Dozens of parents took to the street along Southeast 82nd near Clackamas Town Center Thursday to rally for schools to safely reopen.
Parents and students waved homemade signs bearing slogans such as “Kids Deserve Better,” “Let Us Go to School” and “We Can Safely Open!” At times, they chanted “Clack to School,” the name of the countywide group founded by local moms just a few weeks ago.
The group is gathered on S.E. 82nd outside of the Clackamas Town Center chanting “Clack to School”
— Kellee Azar (@KelleeAzar) October 1, 2020
Among the attendees was Canby mother Brooke Toma, who was there with her Baker Prairie Middle School seventh-grader.
“It was important for me to show up,” she tells The Canby Current.
Toma says she believes the Canby School District is doing a great job “under the circumstances,” but she — and many of the parents behind Clack to School — think the state’s coronavirus guidelines for reopening schools have been set needlessly high.
“We are trying to send a message to the governor that the metrics to return to school are nearly unattainable,” Toma says. “And I feel that ‘Zoom School’ is inequitable, unsustainable and unacceptable. It is cumbersome and lackluster.”
Kids need hands-on learning to seek their full potential, she says, and she worries the consequences from this era of distance learning will linger long after the coronavirus is a thing of the past.
“I believe that all children are going to fall behind, but especially the most vulnerable including students on IEPs, ELL, and younger students,” she says. “For some students, it might be working but certainly not for all.”
Clack to School stresses that their goal is to reopen schools safely, in a hybrid model that still allows for limiting the sizes of classes and the number of students in a school building at any one time.
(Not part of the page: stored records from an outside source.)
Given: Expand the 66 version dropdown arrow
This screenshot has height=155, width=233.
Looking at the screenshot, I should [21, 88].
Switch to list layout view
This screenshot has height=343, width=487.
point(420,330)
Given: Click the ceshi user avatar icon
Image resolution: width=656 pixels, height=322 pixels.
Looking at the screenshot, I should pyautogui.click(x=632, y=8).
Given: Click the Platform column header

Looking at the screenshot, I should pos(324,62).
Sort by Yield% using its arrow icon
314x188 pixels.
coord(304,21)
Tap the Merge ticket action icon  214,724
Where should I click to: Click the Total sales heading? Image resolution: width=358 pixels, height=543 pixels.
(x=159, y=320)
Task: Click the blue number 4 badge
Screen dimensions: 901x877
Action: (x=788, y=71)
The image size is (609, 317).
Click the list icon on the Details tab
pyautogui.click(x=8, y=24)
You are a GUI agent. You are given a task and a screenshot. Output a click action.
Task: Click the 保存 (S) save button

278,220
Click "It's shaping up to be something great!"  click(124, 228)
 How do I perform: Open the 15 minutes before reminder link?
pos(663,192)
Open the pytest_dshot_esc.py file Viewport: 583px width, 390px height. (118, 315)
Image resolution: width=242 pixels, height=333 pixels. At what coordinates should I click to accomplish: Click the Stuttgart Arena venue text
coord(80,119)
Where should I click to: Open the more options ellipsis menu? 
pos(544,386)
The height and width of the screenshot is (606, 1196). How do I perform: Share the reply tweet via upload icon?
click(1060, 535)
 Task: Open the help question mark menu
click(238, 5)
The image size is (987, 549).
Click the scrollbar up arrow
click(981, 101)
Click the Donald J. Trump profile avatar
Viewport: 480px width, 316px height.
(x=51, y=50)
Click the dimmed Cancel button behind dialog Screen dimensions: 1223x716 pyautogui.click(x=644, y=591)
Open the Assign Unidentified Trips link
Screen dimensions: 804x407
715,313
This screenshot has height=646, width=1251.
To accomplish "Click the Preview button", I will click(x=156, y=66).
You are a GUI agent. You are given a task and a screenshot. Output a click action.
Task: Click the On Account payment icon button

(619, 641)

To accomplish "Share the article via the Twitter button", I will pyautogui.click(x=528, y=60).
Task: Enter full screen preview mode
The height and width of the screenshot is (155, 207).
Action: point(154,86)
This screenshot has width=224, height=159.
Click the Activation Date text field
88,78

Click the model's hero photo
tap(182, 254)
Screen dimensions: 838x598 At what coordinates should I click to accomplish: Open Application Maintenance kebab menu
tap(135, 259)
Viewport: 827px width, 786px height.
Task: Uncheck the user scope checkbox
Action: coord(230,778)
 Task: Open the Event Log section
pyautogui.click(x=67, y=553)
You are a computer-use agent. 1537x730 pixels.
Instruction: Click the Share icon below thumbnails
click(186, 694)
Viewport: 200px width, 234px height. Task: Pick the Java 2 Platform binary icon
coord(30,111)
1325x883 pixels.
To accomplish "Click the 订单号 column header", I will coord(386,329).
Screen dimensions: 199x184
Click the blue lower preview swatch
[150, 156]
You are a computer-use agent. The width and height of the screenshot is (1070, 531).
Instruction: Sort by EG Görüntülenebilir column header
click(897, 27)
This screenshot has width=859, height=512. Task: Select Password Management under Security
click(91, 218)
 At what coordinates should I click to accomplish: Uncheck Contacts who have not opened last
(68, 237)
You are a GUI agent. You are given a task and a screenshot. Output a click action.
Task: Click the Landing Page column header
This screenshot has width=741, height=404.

They also want in-person instruction to remain an option — not a mandate for students and parents who are uncomfortable with it.
“We want to have choices,” Toma says. “Physical isolation is detrimental to mental health and many kinds need the extra supports that are readily available in a school building.”
The current coronavirus metrics for reintroducing students to classrooms would require counties to have seen 10 or fewer new cases of Covid-19 per 100,000 people over 7 days for 3 weeks in a row, and test positivity of 5% or less in both the county and state for the same period.
Though the Covid-19 outlook has improved somewhat since June, schools in Clackamas County remains nowhere particularly close to meeting those numbers.
After a low of 20.5 cases per 100,000 residents in the first week of September — which is still more than double what it would need to be to meet the state’s guidelines for reopening classrooms — Clackamas County’s weekly case load is back up in the 35 range, where it has been for most of the summer.
The numbers are slightly better in terms of the percentage of tests that come back positive for the coronavirus. Clackamas County has been below the 5% threshold since July, but the state has hit that mark only a few times in the past three months. Currently, Oregon’s rate is at 6.3% and climbing.
“As of this week, Clackamas County still does not meet the metrics required to return to our buildings,” Canby School District Superintendent Trip Goodall said in a newsletter to families. “We are just as eager as you are to return to in-person learning, but must follow these metrics and take precautions so we can get back into our schools safely.”
Asked about the rally this week, the Oregon Department of Education provided media outlets a statement saying there are currently “no conversations about changing metrics.”
“Families have a right to voice their opinion and ODE knows this is a challenging time for students and families,” the department said.
ODE and the Oregon Health Authority are partnering to resolve challenges, review best practices and support education and health leaders across the state.
“The kinds of disruption and impacts families and kids are experiencing are a real impact of responding to Covid-19,” ODE said. “We will be the first ones cheering to see the metrics come back down in counties across Oregon.”